## Problem requirements
Write out the passage of the Crater Lake ceremony article between "Ceremony marks end" and "son is over.", inclusive, word for word.

Ceremony marks end of search for missing Portland boy

Associated Press The Spokesman-Review

CRATER LAKE, Ore. – The family of a missing Portland boy gathered at Crater Lake this weekend to recognize that the formal search for their son is over.

Kirston Becker, the mother of 8-year-old Sammy Boehlke, stressed that the small ceremony was not a memorial service.

The group gathered on Rim Drive, near the spot where Sammy was last seen Oct. 14, and included about a dozen family members and six Klamath Tribes ceremonial drummers.

“We don’t have resolution,” Becker said.

“Ambiguity is difficult, but the land here is very beautiful, but nature takes away. It looks like this time it took Sam.”

Friday marked the last day of regular ground patrols in the attempt to find the boy.

## Supplied material
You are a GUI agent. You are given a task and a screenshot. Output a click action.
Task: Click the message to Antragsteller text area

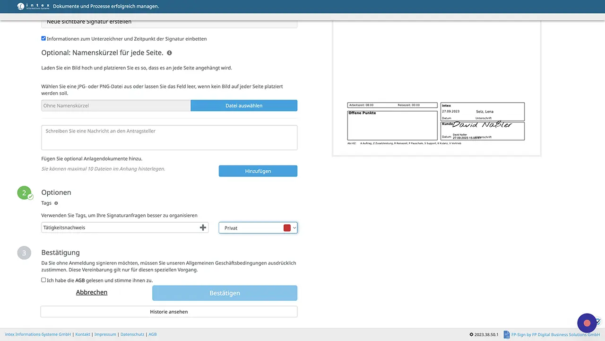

## Task solution
Ceremony marks end of search for missing Portland boy

Associated Press The Spokesman-Review

CRATER LAKE, Ore. – The family of a missing Portland boy gathered at Crater Lake this weekend to recognize that the formal search for their son is over.